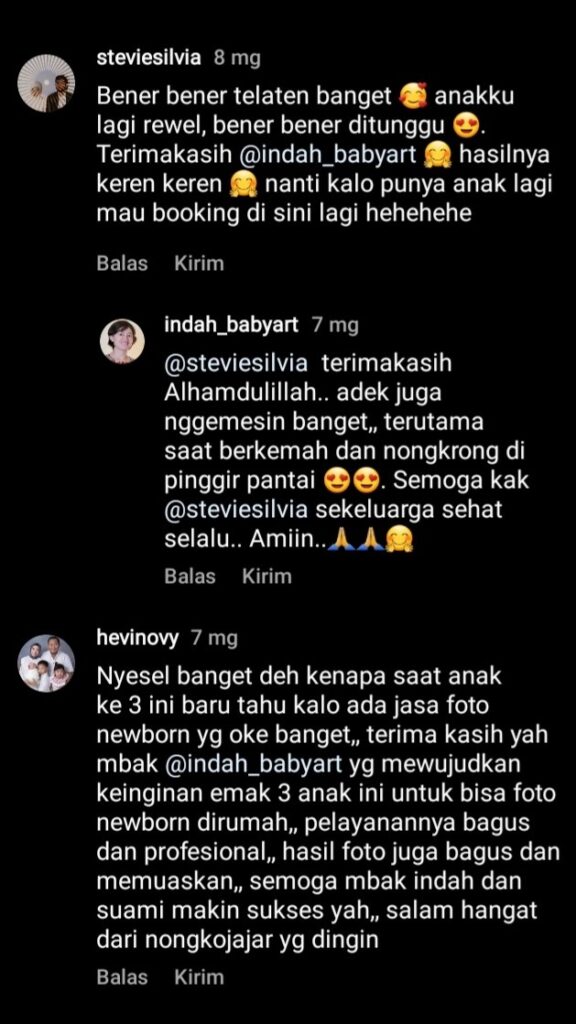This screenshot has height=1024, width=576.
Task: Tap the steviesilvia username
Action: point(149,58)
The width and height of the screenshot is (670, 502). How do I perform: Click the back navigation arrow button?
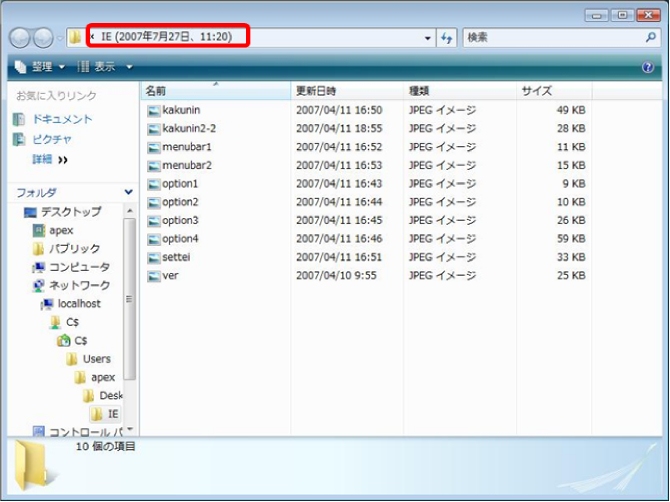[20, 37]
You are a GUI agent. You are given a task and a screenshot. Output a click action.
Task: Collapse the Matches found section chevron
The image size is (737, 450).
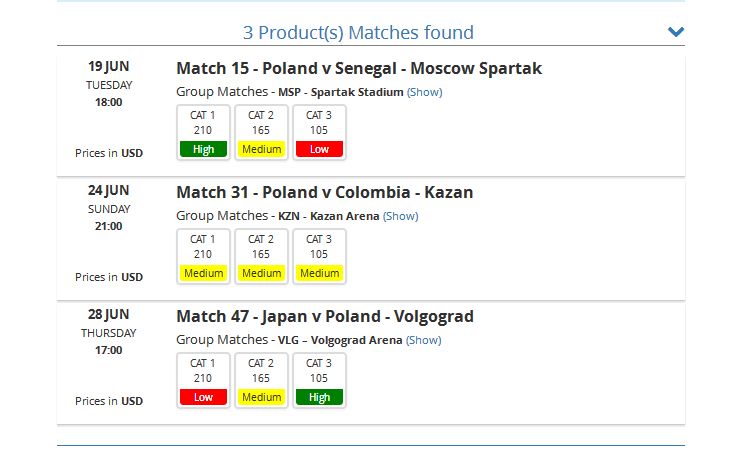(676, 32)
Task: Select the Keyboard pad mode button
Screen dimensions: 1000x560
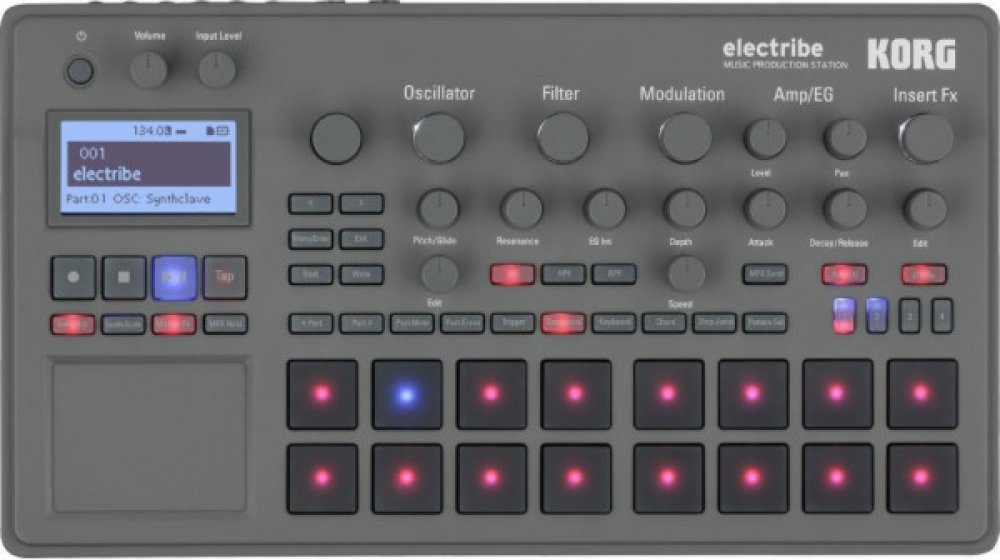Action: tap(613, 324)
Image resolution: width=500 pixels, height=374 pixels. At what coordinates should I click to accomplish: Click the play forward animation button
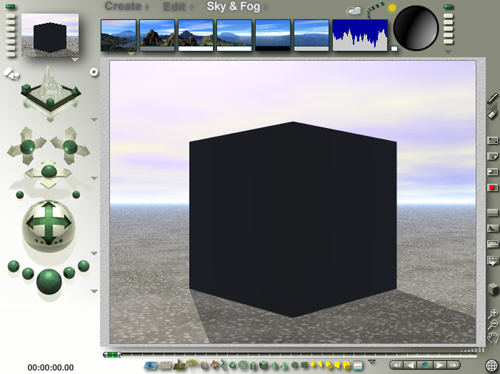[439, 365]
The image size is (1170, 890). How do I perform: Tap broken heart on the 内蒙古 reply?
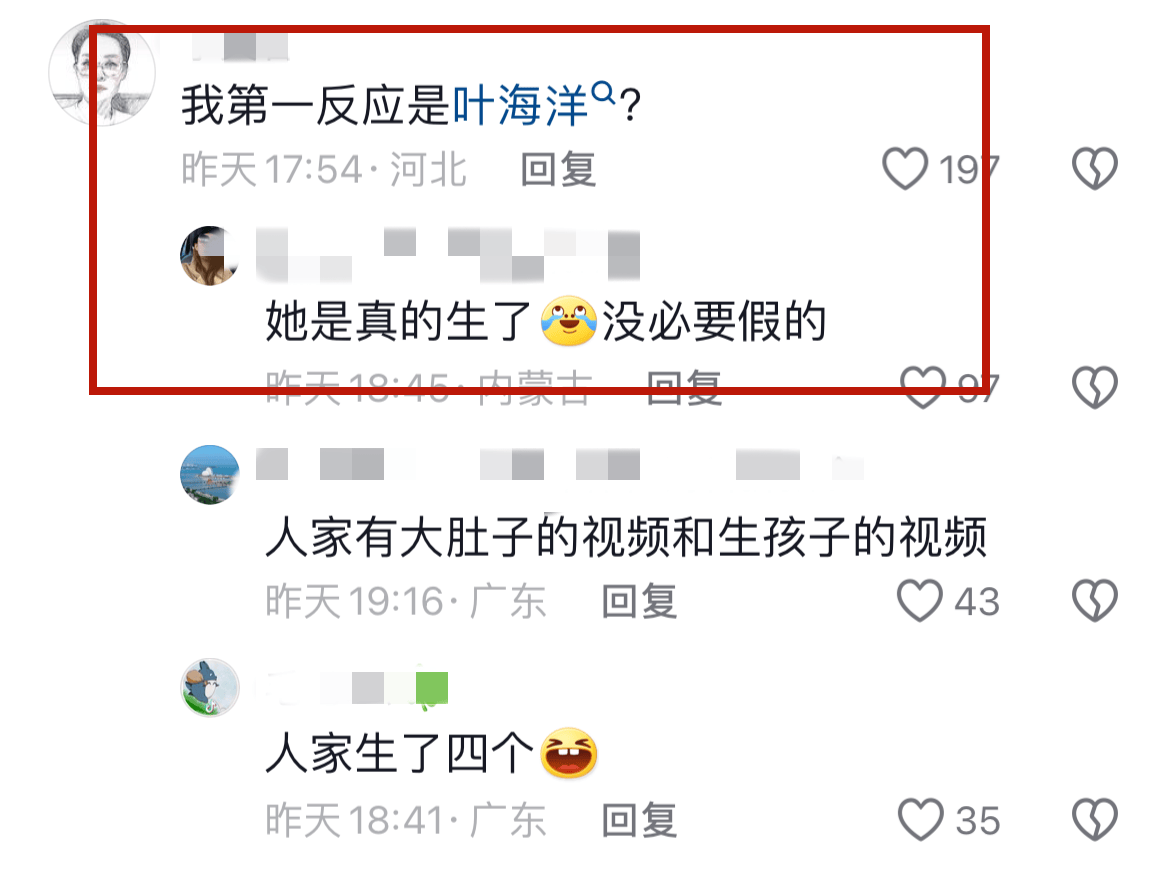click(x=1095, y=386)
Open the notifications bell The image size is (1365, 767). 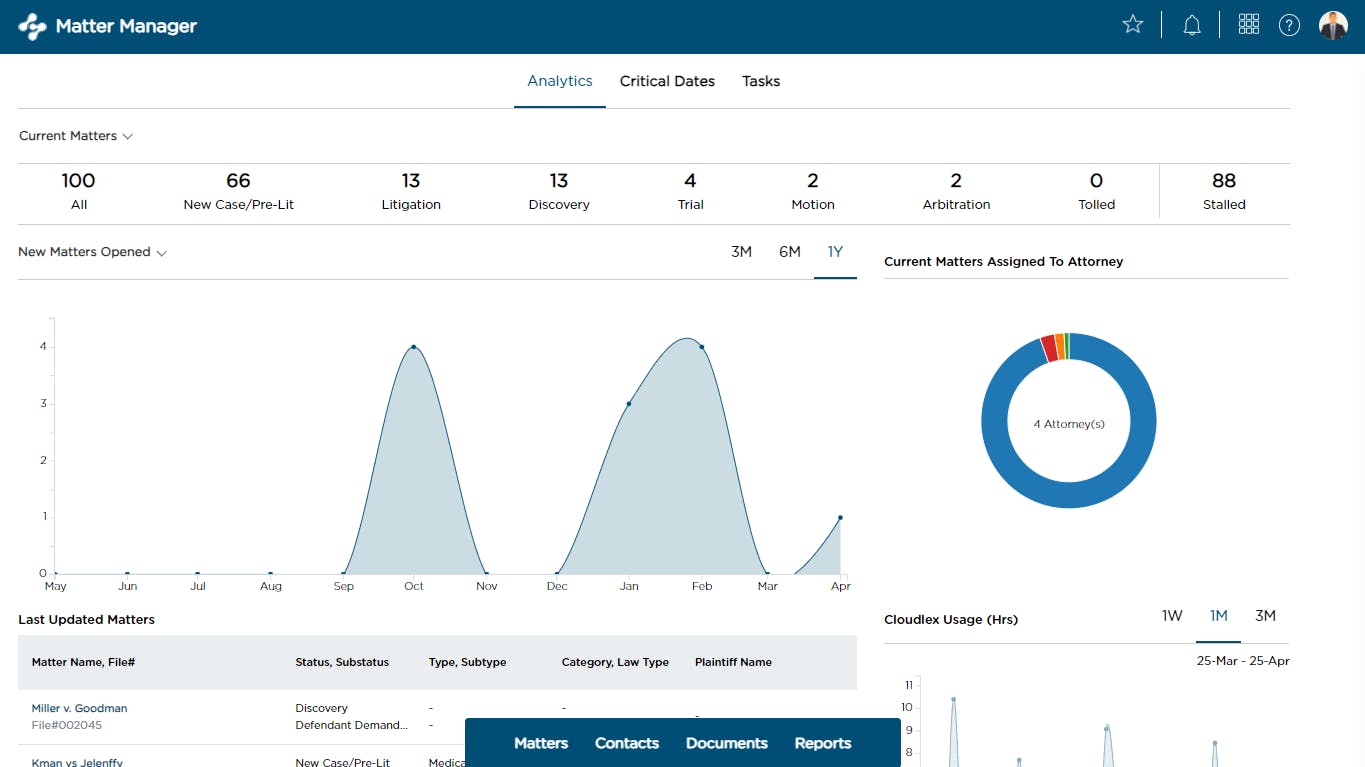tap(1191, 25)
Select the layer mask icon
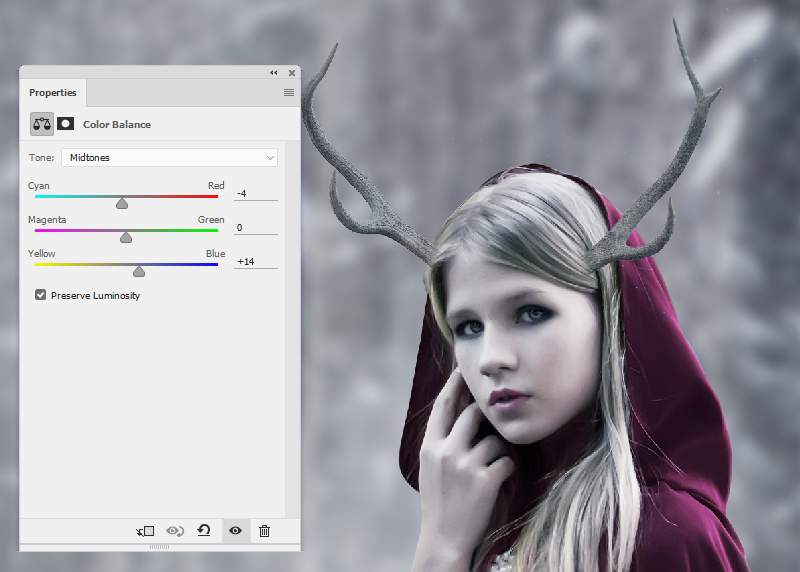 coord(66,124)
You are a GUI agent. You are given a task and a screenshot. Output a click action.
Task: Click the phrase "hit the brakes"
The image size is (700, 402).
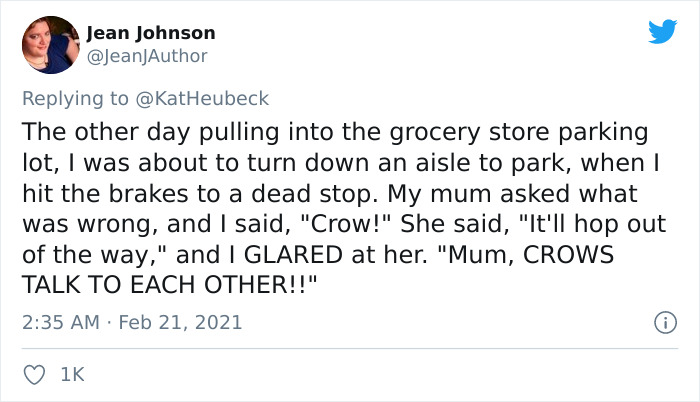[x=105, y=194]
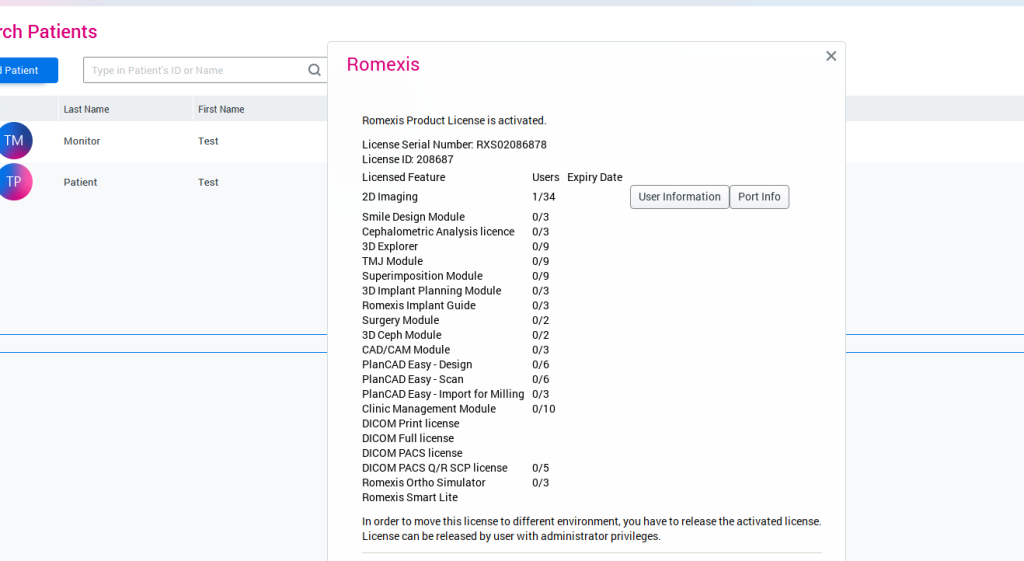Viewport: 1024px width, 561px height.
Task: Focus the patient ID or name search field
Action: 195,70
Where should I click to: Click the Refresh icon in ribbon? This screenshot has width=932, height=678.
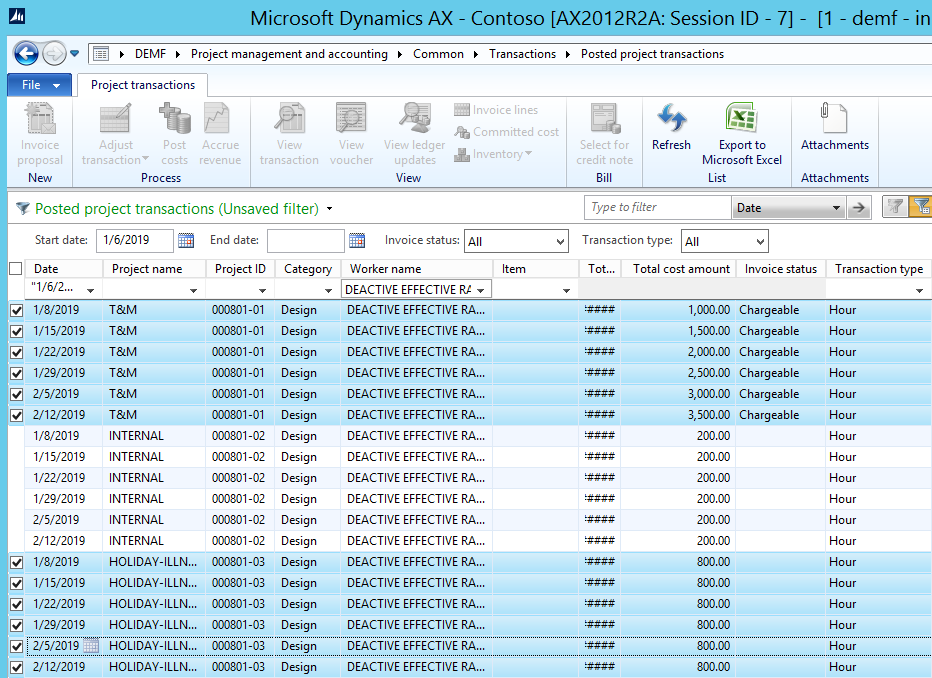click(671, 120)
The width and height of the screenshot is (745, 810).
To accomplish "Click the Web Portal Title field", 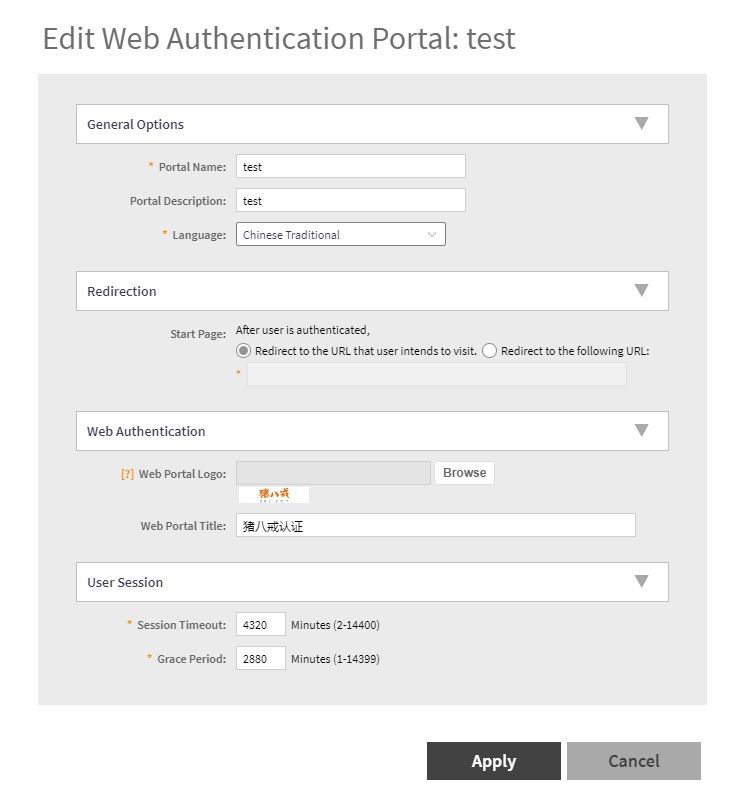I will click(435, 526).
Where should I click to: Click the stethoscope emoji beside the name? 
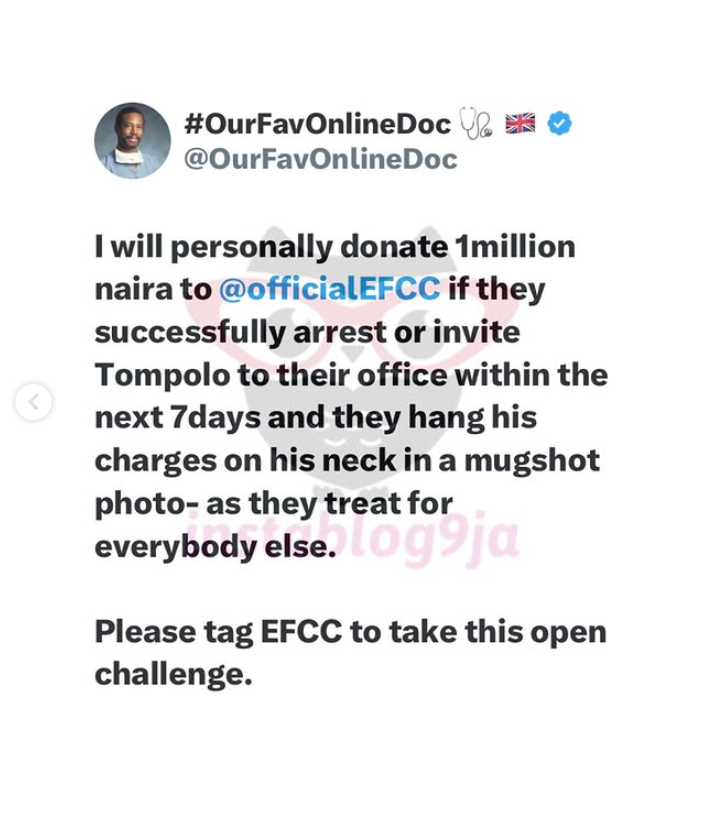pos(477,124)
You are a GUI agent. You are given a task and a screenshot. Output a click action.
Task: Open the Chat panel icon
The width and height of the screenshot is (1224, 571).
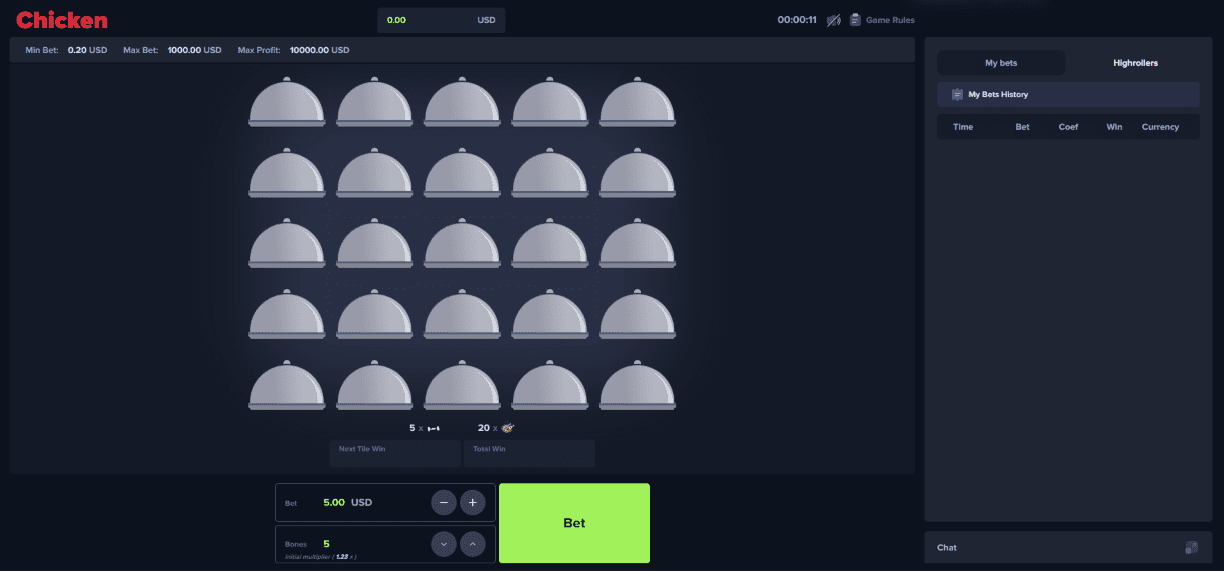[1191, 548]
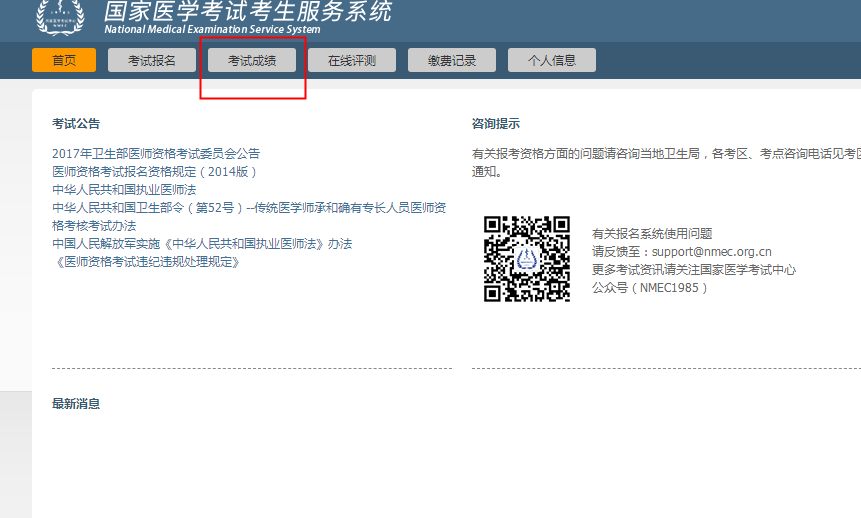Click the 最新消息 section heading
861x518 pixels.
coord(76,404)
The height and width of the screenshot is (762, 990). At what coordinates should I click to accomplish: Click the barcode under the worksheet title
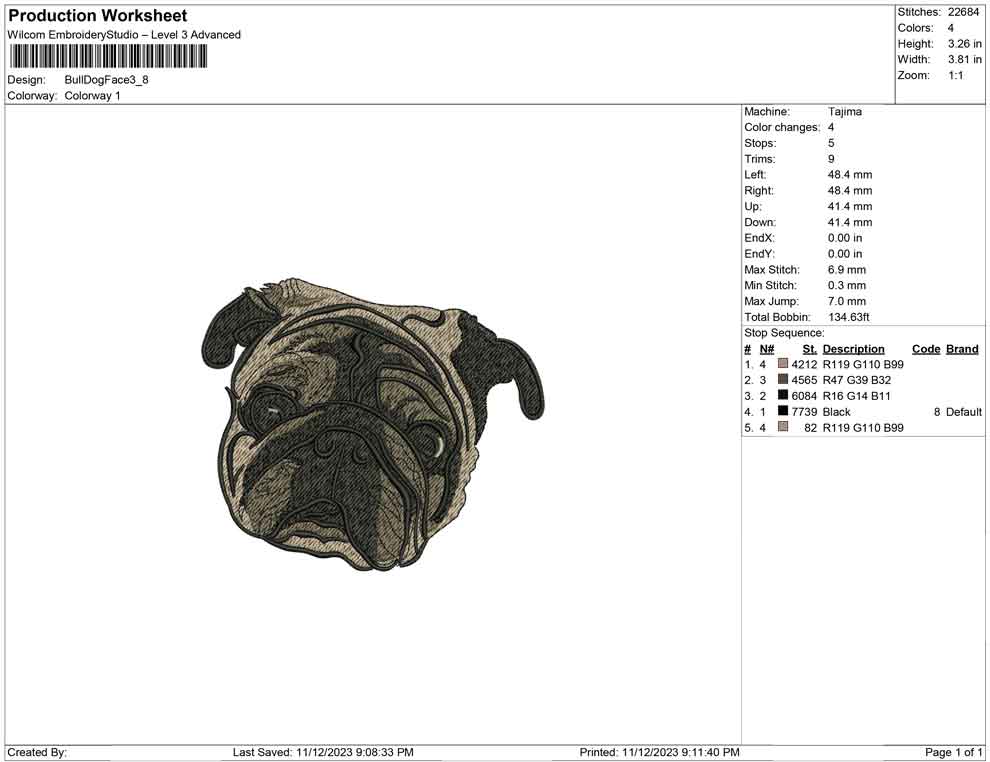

************

- Assigned task: No pictures belong in the copy: reproduce exactly the lines above from the one that contains "Task: Open the Chat panel icon" through the last line of the entries.

- Solution to this task:
Task: Open the Chat panel icon
The width and height of the screenshot is (1224, 571).
[1191, 548]
Click the 最新消息 section heading
861x518 pixels.
coord(76,404)
The height and width of the screenshot is (762, 990). At what coordinates should I click to accomplish: Click the barcode under the worksheet title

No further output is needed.